▶ [GESTELLTE AUFGABE 1]: Schreib aus der Liste Wort für Wort die Zeilen ab, von der Zeile mit „Badges (60, 2515)“ bis zum Ende der Liste, beide Enden eingeschlossen.

▶ [TEXTAUSZUG]:
((
Bayern: Anstalt für neue Medien kürzt einem der letztem freien Sender im Freistaat kurzerhand Förderung. Ein Gespräch mit Dieter Radke
Interview: Hendrik Pachinger
Studio 1 Radio Z.jpg
Frei und von der Community getragen: Sendestudio von Radio Z in Nürnberg

Die in Bayern für Medien zuständige Behörde hat dem 1987 gegründeten freien Sender Radio Z jüngst die Programmförderung gestrichen. Damit ist offenbar die Existenz des Senders bedroht. Was genau ist passiert?

Eigentlich sind wir an die BLM (Bayrische Landesanstalt für neue Medien, jW) herangetreten, nachdem sie uns die Programmförderung um 8.000 Euro gekürzt hatte. Während des Telefonats mit der Bereichsleiterin für die nichtkommerziellen Sender wurde unserer Geschäftsführerin, Syl Glawion, mitgeteilt, dass weitere 30.000 Euro eingespart werden müssten und wir damit mit einem wesentlich höheren Eigenanteil an den Sendungsverbreitungskosten rechnen müssen. Des weiteren versuchte man, die Nutzung der Frequenz 95,8 Megahertz wieder in Frage zu stellen. Wir teilen uns diese Frequenz seit vielen Jahren mit einem kommerziellen Sender, der für die BLM vermutlich lukrativer ist.

Radio Z ist Bayern letztes freies »Community Radio«. Was ist daran so erhaltenswert?

Es ist sicher kein perfekter Sender, aber sowohl durch unsere ehrenamtliche und unabhängige Arbeit, als auch durch unsere »andere« Art Radio zu machen und – ich würde fast sagen zu zelebrieren – haben wir viele Hörer gewonnen. Wenn wir wegfallen, vereinheitlicht sich ein ganzer Medienstrang noch mehr. Wir sind ein Gegenpol, an dem Demokratie und kritische Sichtweisen gelebt werden. Das ist in der heutigen Zeit und auch in der Zukunft wichtiger denn je.

Wurden Sie mittlerweile schriftlich über die Kürzung informiert?

Lediglich der stellvertretende Bereichsleiter teilte uns mit, dass bezüglich der Kosten noch Gespräche mit der Staatsregierung geführt werden müssen. Seitdem schweben wir im luftleeren Raum. Nachdem wir von seiten der BLM geblockt werden, haben wir uns an den Staatsminister für Medien (Florian Herrmann, CSU, jW) gewandt.
))
▶ [GESTELLTE AUFGABE 2]: Stimmen diese Aussagen mit dem Interview über Radio Z überein? Antworte jeweils mit Ja oder Nein und zitiere die entscheidenden Worte aus dem Text. (a) Radio Z wurde 1987 gegründet. (b) Die BLM hat die Programmförderung zuerst um 30.000 Euro gekürzt. (c) Radio Z teilt sich die Frequenz 95,8 Megahertz mit einem kommerziellen Sender.

▶ [EINGABELISTE]:
((
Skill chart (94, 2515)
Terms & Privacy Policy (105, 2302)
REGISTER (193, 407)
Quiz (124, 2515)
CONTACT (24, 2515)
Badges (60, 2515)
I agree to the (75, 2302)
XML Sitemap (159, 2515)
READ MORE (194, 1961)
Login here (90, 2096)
))
▶ [RICHTIGE ANTWORT 1]:
Badges (60, 2515)
I agree to the (75, 2302)
XML Sitemap (159, 2515)
READ MORE (194, 1961)
Login here (90, 2096)

▶ [RICHTIGE ANTWORT 2]:
(a) Ja: „dem 1987 gegründeten freien Sender Radio Z“
(b) Nein: „nachdem sie uns die Programmförderung um 8.000 Euro gekürzt hatte“
(c) Ja: „Wir teilen uns diese Frequenz seit vielen Jahren mit einem kommerziellen Sender“